To accommodate an ever-advancing base of health care knowledge, IatroCom's cost-effective and highly efficient system designs empower fast update implementations behind-the-scenes. Hosted by dependable, versatile and well-trained medical informaticists, the web site is continuously maintained and refined to keep pace with accelerating information changes in the medical field.
The credible professionals who support this project have a long-term commitment to support the evolutionary growth of standardized vocabularies including:
* SNOMED-RT (Systematized Nomenclature of Medicine) * LOINC (Logical Observation Identifier Names and Codes) * HL7 (Health Level Seven) * HIPAA (Health Insurance Portability and Accountability Act)

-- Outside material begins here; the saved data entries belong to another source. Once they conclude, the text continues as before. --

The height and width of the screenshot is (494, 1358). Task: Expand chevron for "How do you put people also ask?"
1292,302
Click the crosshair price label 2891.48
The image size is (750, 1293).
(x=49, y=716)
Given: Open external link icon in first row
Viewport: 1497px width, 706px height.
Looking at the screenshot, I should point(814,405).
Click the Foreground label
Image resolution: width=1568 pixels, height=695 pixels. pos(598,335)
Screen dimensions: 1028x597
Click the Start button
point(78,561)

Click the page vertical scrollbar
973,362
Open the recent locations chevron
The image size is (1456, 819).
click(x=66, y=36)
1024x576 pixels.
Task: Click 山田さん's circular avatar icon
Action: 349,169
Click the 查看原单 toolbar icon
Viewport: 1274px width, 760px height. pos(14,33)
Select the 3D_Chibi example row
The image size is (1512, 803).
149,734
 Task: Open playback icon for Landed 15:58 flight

Regulations Governing Privacy, Security and Electronic Transactions
Intraoperability with vocabularies required for reimbursement and other administrative needs has been linked during development. To this end the structure includes:
* ICD (International Classification of Disease) * CPT (Current Procedural Terminology) * HCPCS (Centers for Medicare and Medicaid Services Common Procedural Coding System)
Additionally, the vocabulary is constructed to provide adequate specificity in a principled model that is sufficient for fact-based care. The vocabulary mix includes mappings to these sets. The framework is designed to support day-to-day operations of payor organizations. This terminology solution accepts localizations, facilitating their translation to more standard clinical phrasing.
Constellation Voyager™ enables real-time electronic data collection, analysis, and secured publication of structured clinical information gathered at the point of encounter. Its knowledge-bases cover thousands of diagnoses and their weighted finding relationships. The system suggests significant studies that are likely to help establish or further justify a set of differential diagnoses based upon the selected findings. This web-based tool has been built to quickly distribute meaningful, contextual and useful medical information for on-line medical problem evaluation using convenient standard computer browsers.